Howard Schultz -- What Difference Does it Make?

Former Starbucks CEO Howard Schultz’s announcement that he’s considering an independent presidential run is causing Democrats conniptions.   Hysteria -- always bubbling just below the Democratic surface -- can’t be far behind. 

The standard explanation for concern is that Schultz will split the progressive/liberal vote in 2020 and re-elect Trump, and many Dems clearly fear this.  But the larger underlying reason for Democrats to be concerned (outside of predicting 2020 electoral votes) is that a Schultz run risks more than an electoral loss in 2020.  It risks undermining the Democratic leftward lurch.   

If Schultz does run, it is not a certainty he will hurt the Democratic nominee any more than Trump.  His prospective appeal is as a centrist, which theoretically could draw voters from either party.  And Schultz’s similarity to Trump, at least as a billionaire outsider, could draw in independents who liked Trump in 2016 but have soured on him since. 

Nonetheless, Schultz is being urged not to run on the basis of Democratic solidarity in order to defeat Trump.  To back up the urging there are threats as well. 

Typically, Democrats characterize the prospective run as a billionaire’s egotistical fancy.  For Schultz to run it would mean (by the Democrat’s calculation) that he cares more about stroking that ego than the party he supported for so long, or by extension (as Democrats see it) the country.

Schultz may well be a bored egotistical billionaire who is willing to spend his wealth in a chimeric quest for the presidency, but that doesn’t mean he’s wrong for doing so.  If nothing else, Schultz is illustrating just how crazy the Democratic party has become, as actual and prospective candidates fall over each other to propose ever more outlandish leftward policies. 

The two principal announced candidates so far, Elizabeth Warren and Kamala Harris (Kirsten Gillibrand doesn’t count) have between them already proposed in the last couple weeks an unconstitutional “wealth tax” forcing Congress to watch the autopsies of shooting victims, and eliminating private health care plans, among other standard “progressive” orthodoxies.   

We are still twenty-two months from the election, with a presumed gaggle of other leftist Democrats still to jump in.  At this rate, by the nominating convention, the positions on the Democrat platform will be hard to distinguish from those former Venezuelan President Hugo Chavez.  And we all know how well that worked out. 

Democratic activists like this.  They believe that Trump is so weak and unpopular that his defeat by a Democratic nominee in 2020 is inevitable.  That being the case, they figure now is the time to push Democratic positions as far left as possible, with the result that the country will be stuck with whomever the activist wing of the Democratic party likes best after the election.  Schultz supposedly puts a monkey-wrench this calculation, which is why he has to be driven off.

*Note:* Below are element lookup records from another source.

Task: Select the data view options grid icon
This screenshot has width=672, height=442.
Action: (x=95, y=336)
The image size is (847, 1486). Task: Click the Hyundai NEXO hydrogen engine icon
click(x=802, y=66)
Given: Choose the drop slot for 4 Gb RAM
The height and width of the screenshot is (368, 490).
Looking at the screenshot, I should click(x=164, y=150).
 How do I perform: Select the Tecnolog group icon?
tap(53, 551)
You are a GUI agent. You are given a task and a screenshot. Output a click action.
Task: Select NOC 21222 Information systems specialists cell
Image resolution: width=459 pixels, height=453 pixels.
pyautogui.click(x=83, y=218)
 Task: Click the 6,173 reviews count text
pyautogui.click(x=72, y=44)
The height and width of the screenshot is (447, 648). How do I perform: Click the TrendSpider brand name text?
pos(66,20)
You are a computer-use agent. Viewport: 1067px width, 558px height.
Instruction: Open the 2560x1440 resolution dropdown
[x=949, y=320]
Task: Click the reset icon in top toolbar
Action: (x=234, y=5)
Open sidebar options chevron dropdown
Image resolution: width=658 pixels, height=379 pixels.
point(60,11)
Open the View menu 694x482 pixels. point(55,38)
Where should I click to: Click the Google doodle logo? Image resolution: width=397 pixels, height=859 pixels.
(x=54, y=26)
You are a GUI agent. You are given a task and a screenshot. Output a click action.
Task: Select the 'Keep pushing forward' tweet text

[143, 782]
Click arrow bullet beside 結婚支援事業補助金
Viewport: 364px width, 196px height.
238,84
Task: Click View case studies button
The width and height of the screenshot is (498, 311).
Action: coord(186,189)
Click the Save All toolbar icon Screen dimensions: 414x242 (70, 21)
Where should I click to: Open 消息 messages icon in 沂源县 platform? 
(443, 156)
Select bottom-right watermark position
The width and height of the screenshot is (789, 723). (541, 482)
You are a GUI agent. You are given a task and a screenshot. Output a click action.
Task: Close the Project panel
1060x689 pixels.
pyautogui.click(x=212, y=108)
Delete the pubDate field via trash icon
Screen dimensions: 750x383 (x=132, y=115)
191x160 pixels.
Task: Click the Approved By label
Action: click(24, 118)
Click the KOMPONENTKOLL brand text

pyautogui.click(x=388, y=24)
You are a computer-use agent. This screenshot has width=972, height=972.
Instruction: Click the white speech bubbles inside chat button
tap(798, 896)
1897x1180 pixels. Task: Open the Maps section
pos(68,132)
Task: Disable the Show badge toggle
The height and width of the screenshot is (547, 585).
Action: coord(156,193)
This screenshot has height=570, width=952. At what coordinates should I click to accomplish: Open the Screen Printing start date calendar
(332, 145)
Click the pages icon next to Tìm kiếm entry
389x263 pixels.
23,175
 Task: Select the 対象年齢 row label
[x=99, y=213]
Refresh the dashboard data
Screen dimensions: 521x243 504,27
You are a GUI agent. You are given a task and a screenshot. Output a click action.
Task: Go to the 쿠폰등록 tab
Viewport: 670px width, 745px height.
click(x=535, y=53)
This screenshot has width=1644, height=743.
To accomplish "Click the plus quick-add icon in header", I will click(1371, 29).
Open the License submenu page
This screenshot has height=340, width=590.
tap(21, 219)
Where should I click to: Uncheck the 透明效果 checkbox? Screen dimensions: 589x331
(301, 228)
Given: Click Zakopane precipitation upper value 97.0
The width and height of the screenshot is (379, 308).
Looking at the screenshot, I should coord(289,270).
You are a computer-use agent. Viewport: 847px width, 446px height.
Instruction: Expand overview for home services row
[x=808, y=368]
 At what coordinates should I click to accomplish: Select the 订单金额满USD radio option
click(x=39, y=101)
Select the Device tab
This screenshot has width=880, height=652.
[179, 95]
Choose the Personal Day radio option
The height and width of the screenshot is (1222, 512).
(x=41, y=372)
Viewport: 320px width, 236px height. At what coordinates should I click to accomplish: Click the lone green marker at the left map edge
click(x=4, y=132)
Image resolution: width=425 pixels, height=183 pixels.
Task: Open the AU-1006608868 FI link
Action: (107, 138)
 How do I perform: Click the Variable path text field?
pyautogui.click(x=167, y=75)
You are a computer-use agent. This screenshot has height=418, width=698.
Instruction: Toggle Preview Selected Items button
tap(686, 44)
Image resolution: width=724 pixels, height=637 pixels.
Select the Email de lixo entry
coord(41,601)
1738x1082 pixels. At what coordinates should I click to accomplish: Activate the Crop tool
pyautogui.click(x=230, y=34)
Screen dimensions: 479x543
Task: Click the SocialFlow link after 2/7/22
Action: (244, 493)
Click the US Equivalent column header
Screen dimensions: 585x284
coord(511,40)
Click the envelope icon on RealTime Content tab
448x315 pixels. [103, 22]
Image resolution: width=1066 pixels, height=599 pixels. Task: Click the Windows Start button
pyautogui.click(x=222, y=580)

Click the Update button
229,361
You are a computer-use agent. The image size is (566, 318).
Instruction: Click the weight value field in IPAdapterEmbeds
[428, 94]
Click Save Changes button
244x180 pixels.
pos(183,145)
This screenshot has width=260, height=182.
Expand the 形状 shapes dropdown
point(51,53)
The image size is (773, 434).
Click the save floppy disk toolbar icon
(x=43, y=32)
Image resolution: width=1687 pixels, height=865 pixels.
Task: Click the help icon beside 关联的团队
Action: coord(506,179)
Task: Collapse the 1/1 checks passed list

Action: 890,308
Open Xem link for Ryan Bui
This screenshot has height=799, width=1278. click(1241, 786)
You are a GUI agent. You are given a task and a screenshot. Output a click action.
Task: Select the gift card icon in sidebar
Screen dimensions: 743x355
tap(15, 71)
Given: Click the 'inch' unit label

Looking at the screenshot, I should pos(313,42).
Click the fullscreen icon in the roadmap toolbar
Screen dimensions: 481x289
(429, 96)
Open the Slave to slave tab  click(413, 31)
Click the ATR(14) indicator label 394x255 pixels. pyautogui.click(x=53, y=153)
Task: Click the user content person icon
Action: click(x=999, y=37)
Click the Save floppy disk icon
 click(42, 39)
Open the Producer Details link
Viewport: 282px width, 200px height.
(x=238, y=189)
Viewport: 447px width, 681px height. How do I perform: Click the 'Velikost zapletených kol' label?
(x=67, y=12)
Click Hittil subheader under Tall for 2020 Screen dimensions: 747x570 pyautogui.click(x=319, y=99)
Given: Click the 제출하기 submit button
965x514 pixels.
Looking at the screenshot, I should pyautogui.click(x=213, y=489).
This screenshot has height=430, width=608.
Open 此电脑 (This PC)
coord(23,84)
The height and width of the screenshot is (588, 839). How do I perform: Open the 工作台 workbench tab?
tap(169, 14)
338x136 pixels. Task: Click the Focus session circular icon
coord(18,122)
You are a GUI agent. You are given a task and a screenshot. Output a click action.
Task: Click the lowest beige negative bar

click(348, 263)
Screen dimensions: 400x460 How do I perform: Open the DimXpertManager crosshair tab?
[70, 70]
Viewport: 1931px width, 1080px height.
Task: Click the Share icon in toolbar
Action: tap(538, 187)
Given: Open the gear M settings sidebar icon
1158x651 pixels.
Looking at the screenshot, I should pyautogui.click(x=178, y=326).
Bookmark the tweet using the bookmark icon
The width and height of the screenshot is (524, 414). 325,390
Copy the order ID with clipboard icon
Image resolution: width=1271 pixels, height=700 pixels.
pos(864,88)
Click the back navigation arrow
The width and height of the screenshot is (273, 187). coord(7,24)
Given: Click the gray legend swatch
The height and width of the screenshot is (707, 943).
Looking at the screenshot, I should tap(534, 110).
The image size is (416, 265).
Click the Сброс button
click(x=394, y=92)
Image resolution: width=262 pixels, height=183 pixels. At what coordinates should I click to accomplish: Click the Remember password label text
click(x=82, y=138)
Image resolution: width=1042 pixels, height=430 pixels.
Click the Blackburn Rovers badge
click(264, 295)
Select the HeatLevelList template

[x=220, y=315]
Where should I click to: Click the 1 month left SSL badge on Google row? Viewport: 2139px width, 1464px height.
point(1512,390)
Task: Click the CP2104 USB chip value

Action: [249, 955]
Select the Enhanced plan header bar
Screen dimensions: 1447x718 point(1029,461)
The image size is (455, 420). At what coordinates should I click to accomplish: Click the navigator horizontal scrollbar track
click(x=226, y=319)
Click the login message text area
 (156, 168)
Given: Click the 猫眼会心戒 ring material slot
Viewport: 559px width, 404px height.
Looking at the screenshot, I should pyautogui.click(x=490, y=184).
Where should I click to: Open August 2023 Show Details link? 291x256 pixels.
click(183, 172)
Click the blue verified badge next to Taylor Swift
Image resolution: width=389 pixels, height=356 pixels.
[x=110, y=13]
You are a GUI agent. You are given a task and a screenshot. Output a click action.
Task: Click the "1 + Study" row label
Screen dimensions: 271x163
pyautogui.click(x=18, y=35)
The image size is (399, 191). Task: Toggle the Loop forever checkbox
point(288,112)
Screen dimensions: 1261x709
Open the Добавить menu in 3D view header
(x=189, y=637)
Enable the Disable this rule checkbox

This though is precisely why Schultz says he is considering a run.  A lifelong Democrat, but not an ideologue, he sees the party going off the deep end. 

The calculation Schultz must make is one that Democratic hardliners prefer to ignore.  Schultz is a smart guy, and has to figure his chances of winning an independent run are minuscule.  He presumably realizes that doing so might rob the Democratic candidate of critical votes needed to defeat Trump (although that is far from certain.)  So based upon this, the question he must ask himself is “Who would I rather see as President in 2020 if it is not me, Donald Trump or Kamala Harris (or Elizabeth Warren, Beto O’Rourke, et al)?”

Schultz denies he is running as a spoiler, and recently said “…it would kill me to see President Trump reelected.”  But unless he is as deluded as the Democrats that oppose him, and he really thinks he has a shot as an independent, a run very likely means the opposite.  That is, Schultz actually prefers Trump in that scenario, and why wouldn’t he assuming he still wants to be a billionaire in 2024.  The corollary to that is so will most Americans. 

The Democratic belief that Trump’s defeat is almost inevitable, is a massive and foolish misconception.  Schultz sees this (as do presumably some sane middle-road Democrats) but he knows he has little power or influence to steer the party in a more reasonable direction.  Democratic activists see a Schultz candidacy as undermining an otherwise assured victory.  Schultz probably believes his candidacy will make little difference in an election in which the Democrats run an unelectable leftwing radical. 

By that calculation, neither he nor the Democrats have much to lose if he runs.